1. The problem statement, all variables and given/known data

I am trying to calculate the ratio of the density of states factor, $\rho(p)$, for the two decays:
$$\pi^+\rightarrow e^++\nu_e~~$$ and $$\pi^+\rightarrow \mu^++\nu_{\mu}~~$$

2. Relevant equations

$\rho(p)~dp=\frac{V}{(2\pi\hbar)^3}p^2~dp~d\Omega$

Which is the number of states with momentum between $p$ and $dp$ and lie within a small solid angle $d\Omega$. $V$ is an arbitrary volume to which we confine the system.

........

- [THE REQUEST]
Write out the pion decay problem word for word, from "2. Relevant equations" up to and including "confine the system.".

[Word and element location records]

........

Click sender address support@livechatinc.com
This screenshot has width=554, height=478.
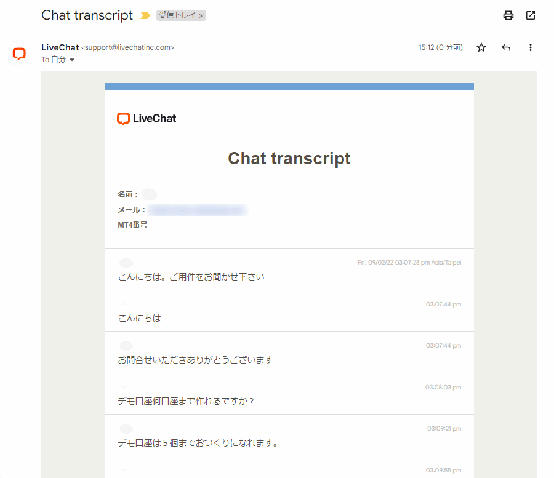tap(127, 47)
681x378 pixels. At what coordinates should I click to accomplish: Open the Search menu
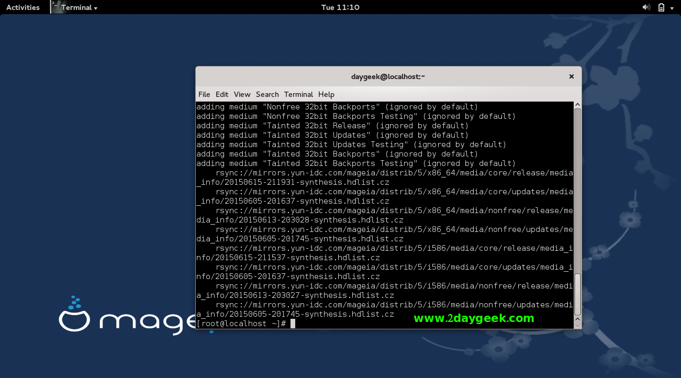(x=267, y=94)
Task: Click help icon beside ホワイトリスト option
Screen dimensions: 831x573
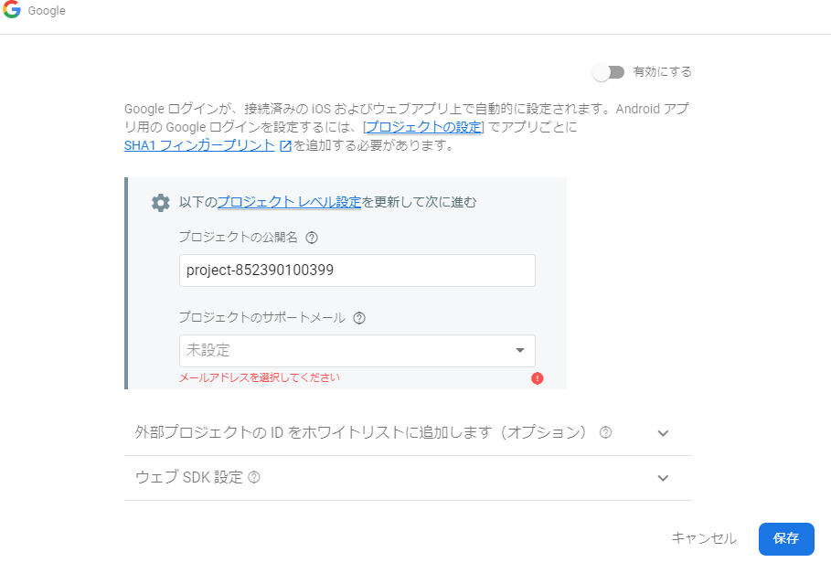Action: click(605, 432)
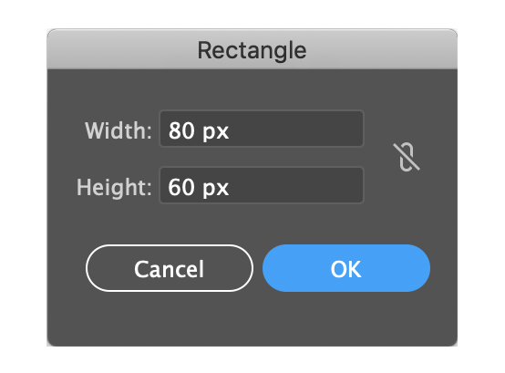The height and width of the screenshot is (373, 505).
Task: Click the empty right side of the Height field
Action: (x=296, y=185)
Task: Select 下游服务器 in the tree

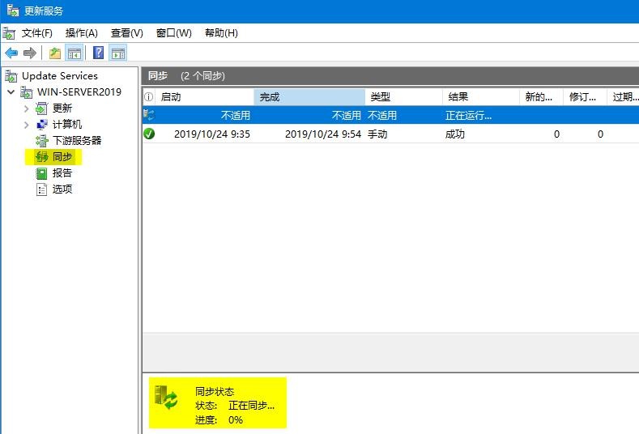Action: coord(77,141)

........

- [FINISHED TASK]
2. Relevant equations

$\rho(p)~dp=\frac{V}{(2\pi\hbar)^3}p^2~dp~d\Omega$

Which is the number of states with momentum between $p$ and $dp$ and lie within a small solid angle $d\Omega$. $V$ is an arbitrary volume to which we confine the system.